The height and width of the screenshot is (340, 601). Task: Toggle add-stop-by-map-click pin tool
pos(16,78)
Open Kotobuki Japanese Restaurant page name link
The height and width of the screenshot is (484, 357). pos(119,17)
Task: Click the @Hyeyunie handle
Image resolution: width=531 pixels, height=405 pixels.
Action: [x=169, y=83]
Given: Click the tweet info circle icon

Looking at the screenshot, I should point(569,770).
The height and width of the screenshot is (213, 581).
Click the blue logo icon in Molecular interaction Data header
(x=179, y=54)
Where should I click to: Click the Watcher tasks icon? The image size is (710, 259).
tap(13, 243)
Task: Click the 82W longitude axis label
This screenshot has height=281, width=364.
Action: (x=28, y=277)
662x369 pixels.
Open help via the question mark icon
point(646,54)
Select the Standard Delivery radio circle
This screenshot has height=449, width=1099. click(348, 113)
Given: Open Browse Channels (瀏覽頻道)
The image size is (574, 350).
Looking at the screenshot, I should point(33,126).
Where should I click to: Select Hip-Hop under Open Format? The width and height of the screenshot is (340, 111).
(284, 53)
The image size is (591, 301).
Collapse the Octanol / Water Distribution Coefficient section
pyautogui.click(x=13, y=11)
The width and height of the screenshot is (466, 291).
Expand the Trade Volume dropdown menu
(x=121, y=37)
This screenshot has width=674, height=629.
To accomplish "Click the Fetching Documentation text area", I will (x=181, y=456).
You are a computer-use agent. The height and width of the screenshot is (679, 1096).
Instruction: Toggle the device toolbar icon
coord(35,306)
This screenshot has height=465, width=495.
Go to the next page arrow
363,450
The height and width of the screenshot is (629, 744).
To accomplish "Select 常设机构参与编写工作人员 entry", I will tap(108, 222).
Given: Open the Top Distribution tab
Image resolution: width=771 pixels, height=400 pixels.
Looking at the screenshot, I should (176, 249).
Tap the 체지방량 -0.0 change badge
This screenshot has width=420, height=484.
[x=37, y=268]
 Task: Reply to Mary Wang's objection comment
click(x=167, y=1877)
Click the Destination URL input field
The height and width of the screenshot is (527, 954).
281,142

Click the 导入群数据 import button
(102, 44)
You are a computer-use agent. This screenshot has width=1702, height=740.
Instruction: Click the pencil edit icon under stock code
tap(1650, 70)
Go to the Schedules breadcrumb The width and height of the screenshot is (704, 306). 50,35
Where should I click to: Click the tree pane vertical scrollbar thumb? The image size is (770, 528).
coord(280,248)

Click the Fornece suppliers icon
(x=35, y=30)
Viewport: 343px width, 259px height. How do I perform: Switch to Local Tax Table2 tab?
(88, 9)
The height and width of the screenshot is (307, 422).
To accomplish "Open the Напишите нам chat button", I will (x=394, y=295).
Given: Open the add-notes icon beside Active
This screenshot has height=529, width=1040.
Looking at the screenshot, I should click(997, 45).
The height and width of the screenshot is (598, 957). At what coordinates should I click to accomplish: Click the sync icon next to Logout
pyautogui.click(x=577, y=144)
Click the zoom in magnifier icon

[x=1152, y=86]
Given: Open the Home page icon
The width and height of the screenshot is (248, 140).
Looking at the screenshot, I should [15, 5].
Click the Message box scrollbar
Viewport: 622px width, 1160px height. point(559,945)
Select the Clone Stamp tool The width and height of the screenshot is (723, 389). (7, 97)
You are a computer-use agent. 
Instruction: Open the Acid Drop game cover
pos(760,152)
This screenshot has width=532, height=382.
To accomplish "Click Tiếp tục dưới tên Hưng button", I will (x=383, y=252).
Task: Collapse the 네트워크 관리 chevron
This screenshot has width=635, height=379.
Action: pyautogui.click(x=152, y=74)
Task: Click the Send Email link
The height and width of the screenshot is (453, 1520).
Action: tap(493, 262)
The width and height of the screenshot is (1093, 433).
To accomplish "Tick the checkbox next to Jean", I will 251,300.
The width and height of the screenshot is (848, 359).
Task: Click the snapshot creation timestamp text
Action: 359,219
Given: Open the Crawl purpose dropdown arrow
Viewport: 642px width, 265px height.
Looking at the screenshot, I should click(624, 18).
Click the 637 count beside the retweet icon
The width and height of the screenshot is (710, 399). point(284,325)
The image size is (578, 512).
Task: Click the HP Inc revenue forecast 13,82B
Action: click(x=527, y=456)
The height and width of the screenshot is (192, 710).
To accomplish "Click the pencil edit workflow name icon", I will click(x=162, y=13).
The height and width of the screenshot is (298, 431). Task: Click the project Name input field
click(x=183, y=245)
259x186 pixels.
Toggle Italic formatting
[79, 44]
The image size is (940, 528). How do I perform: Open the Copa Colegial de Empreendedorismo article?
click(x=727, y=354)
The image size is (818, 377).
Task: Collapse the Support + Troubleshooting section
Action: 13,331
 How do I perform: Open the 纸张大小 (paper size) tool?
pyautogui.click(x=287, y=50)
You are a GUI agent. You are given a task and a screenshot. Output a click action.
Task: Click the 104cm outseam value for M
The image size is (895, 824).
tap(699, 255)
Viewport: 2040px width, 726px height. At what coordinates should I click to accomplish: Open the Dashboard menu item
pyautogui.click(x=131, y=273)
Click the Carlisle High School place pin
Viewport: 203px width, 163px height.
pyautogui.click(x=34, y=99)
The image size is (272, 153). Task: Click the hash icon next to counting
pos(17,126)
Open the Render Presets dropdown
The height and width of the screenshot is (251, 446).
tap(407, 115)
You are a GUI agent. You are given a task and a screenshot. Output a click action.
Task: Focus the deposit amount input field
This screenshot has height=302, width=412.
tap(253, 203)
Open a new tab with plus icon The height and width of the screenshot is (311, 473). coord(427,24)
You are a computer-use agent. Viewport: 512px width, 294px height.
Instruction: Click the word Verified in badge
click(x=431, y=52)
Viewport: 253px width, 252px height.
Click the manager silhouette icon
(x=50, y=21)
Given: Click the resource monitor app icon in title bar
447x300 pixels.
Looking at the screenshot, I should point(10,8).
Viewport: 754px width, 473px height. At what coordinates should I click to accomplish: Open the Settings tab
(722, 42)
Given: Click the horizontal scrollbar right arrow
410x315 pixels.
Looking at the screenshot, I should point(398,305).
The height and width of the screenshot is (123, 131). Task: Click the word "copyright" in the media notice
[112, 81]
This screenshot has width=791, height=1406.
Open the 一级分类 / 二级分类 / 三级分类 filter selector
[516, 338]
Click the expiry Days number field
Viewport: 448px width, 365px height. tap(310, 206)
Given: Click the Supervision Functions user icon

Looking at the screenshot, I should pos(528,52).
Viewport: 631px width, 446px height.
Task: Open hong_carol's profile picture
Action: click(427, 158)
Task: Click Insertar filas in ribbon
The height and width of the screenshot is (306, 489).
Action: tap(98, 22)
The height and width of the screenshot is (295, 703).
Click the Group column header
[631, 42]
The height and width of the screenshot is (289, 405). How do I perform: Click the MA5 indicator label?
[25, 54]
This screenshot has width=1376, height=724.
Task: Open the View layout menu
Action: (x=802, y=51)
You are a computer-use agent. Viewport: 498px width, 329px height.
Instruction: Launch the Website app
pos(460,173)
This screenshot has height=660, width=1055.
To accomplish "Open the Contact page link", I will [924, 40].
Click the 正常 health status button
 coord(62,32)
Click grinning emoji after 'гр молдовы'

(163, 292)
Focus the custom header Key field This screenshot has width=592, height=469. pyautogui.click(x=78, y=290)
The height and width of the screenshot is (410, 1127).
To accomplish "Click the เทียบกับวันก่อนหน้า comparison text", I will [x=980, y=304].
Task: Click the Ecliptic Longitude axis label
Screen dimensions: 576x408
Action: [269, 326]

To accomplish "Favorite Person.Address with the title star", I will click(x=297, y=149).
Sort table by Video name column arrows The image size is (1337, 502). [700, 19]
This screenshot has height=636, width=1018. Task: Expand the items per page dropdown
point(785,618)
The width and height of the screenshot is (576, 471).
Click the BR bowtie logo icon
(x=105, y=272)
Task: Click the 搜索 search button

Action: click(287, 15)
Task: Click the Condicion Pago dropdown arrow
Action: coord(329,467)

··········

To do –
Of all the entries above, output exactly the lines between the one holding "Where should I click to: Click the Watcher" and the one holding "The image size is (591, 301).", inclusive.

Problem solution –
Where should I click to: Click the Watcher tasks icon? The image size is (710, 259).
tap(13, 243)
Task: Click the 82W longitude axis label
This screenshot has height=281, width=364.
Action: (x=28, y=277)
662x369 pixels.
Open help via the question mark icon
point(646,54)
Select the Standard Delivery radio circle
This screenshot has height=449, width=1099. click(348, 113)
Given: Open Browse Channels (瀏覽頻道)
The image size is (574, 350).
Looking at the screenshot, I should point(33,126).
Where should I click to: Select Hip-Hop under Open Format? The width and height of the screenshot is (340, 111).
(284, 53)
The image size is (591, 301).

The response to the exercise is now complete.